Her mind reels and rolls with existential sh*t. This could be the end (Dr. G**gle said so.) Is she ready? After some time staring at the ceiling fan rotation, she hobbled with her walker to go find her computer.

********************

She stares at the screen wondering what to say if these are her last thoughts to share with the world. She has everything to say and nothing to say. She's not afraid of death; she's afraid of the pain of death. 

Pain. Such a little word. Such a big weight.

How do people function in the world with pain? Her opinion is it depends on the type of pain.

Acute pain still has hope of relief; it almost becomes manageable just for that fact.
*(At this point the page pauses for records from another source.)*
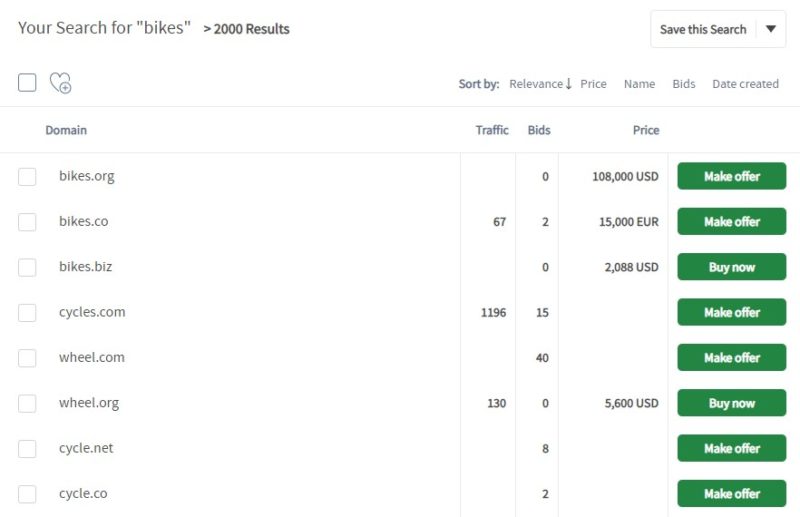This screenshot has width=800, height=517.
Task: Open the bikes.co domain link
Action: click(x=83, y=221)
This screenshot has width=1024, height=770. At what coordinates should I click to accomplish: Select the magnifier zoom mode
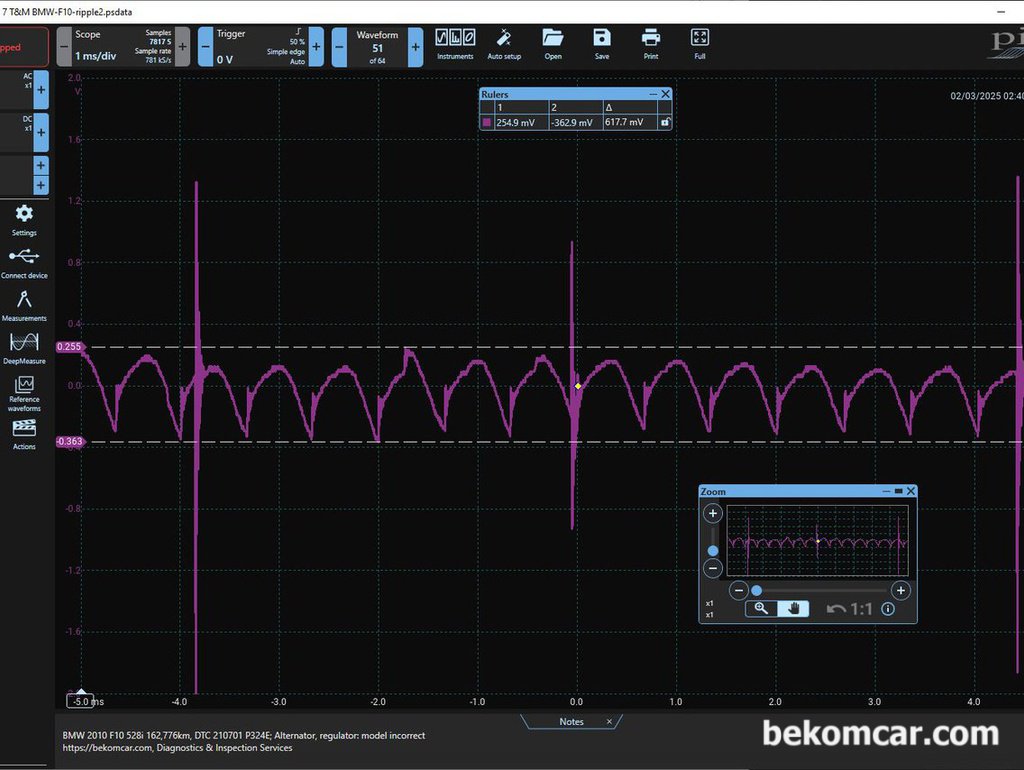click(761, 609)
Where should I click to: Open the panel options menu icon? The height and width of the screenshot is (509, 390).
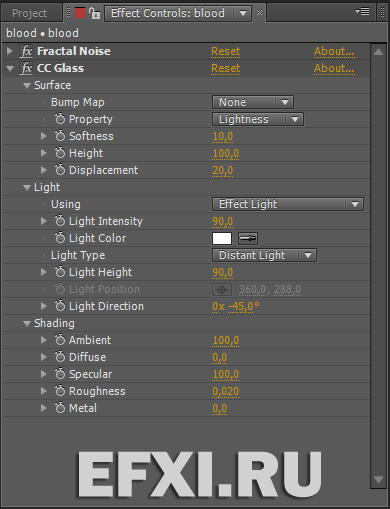pos(363,12)
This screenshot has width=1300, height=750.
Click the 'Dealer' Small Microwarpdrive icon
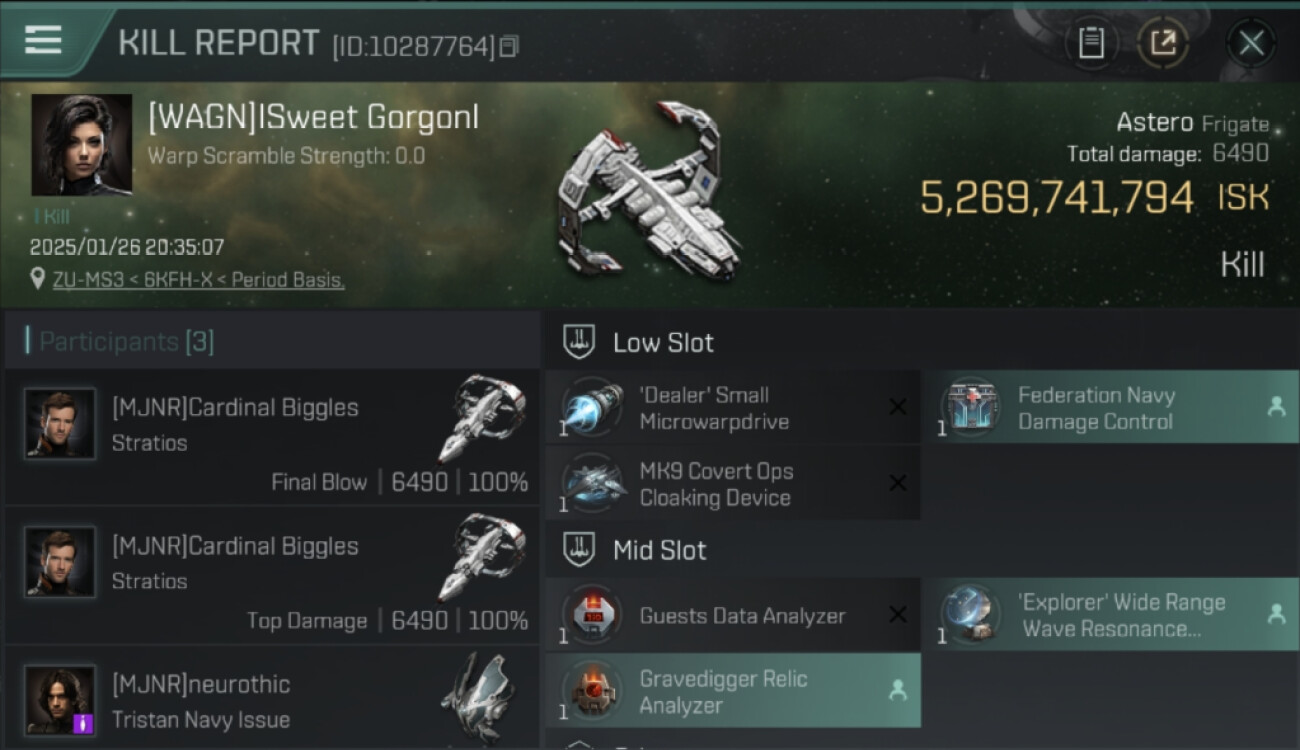594,408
Chronic pain carries no hope of relief in this world. It only forces you to look beyond yourself or within yourself for help. Help to cope; help to survive; help to accept; help to surrender.

If the pain pills had not managed the acute pain of her feet, she would not be dribbling out these stupid words. She would be staring into the far corner of the room trying to keep her sanity; perhaps just focusing on her breathing, perhaps imagining succumbing to death. 

She feels tightness in her chest. Nothing new since c*v*d. Or is this new? Is this it?

She feels a strange sensation in her forearm. It this it?

Her temple is pulsating. Her eyelid is twitching.

*****************

There's a God and there is no God. There is Some-thing and there is No-thing. Her head floats above her body, light and heavy at the same time.

Is this where she says, Destiny Is All, and rides away into the sunset?